■ **Gösterilen Metin**

((

Bu ayette kullanılan harf çeşidi 23 tür.

Ayette “Nutfetin” e kadar olan noktalı harflerin ebcedi değeri 46 (cümel-i Asgar )
Bu ayetteki noktalı harf sayısı 46.

İhtimal hesaplarını altüst eden bir başka “Nutfe” kelimesinin kullanıldığı ayette Necm suresinden.

NECM SURESİ 46. AYET


مِن نُّطْفَةٍ إِذَا تُمْنَى

“Atıldığı zaman nutfeden”

“Nutfetin” : Nutfe
“Nutfetin” in ebcedi değeri 23 ( Cümel-i Asgar )
“Nutfetin” den sonra sure sonuna kadar “Nutfetin” in harfleri 46 defa geçiyor.
“Nutfetin” in bulunduğu ayetin numarası da 46

“Artık iman etmeyecek misiniz ?” hitabı ile mucizelerin arkası kesilmiyor.

))

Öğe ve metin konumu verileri
((

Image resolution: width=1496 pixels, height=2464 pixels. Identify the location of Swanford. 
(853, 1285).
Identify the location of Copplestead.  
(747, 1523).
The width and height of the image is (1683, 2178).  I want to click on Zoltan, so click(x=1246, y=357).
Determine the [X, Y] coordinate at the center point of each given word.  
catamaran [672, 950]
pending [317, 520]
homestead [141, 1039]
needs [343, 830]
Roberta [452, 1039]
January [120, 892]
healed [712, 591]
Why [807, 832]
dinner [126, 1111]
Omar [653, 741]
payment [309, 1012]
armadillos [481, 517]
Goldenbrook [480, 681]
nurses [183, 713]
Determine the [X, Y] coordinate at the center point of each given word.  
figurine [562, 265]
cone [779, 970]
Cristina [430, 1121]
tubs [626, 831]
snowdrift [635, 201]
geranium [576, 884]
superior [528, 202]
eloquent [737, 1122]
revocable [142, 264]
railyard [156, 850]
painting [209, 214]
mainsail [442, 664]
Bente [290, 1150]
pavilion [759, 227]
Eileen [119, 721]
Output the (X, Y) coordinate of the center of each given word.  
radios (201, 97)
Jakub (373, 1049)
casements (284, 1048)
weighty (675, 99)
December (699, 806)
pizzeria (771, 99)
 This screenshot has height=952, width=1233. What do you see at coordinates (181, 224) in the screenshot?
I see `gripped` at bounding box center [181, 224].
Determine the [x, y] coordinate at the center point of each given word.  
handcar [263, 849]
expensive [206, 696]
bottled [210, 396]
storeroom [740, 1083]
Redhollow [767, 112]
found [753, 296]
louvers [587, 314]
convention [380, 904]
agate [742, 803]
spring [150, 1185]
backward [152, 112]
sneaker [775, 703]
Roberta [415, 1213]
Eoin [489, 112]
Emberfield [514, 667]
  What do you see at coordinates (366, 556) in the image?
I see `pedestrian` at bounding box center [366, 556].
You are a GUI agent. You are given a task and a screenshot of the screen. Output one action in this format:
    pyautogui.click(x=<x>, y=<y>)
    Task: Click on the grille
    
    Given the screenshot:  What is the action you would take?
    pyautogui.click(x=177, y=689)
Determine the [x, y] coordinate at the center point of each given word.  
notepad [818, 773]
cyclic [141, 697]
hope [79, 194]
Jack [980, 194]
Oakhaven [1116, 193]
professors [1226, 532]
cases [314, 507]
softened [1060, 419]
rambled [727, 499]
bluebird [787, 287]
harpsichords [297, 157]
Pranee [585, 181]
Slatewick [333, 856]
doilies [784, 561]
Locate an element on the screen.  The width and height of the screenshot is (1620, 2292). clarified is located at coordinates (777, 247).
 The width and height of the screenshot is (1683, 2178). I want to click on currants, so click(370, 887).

))

■ **Alıştırma Ayrıntıları**
Lütfen gösterilen metnin “NECM SURESİ 46.” kısmından başlayıp “mucizelerin arkası kesilmiyor.” kısmına kadar, bu kısım da dahil, olan bölümünü “defa” ifadesini “kez” ile değiştirerek yeniden yazın.

■ **Alıştırma Çözümü**
NECM SURESİ 46. AYET


مِن نُّطْفَةٍ إِذَا تُمْنَى

“Atıldığı zaman nutfeden”

“Nutfetin” : Nutfe
“Nutfetin” in ebcedi değeri 23 ( Cümel-i Asgar )
“Nutfetin” den sonra sure sonuna kadar “Nutfetin” in harfleri 46 kez geçiyor.
“Nutfetin” in bulunduğu ayetin numarası da 46

“Artık iman etmeyecek misiniz ?” hitabı ile mucizelerin arkası kesilmiyor.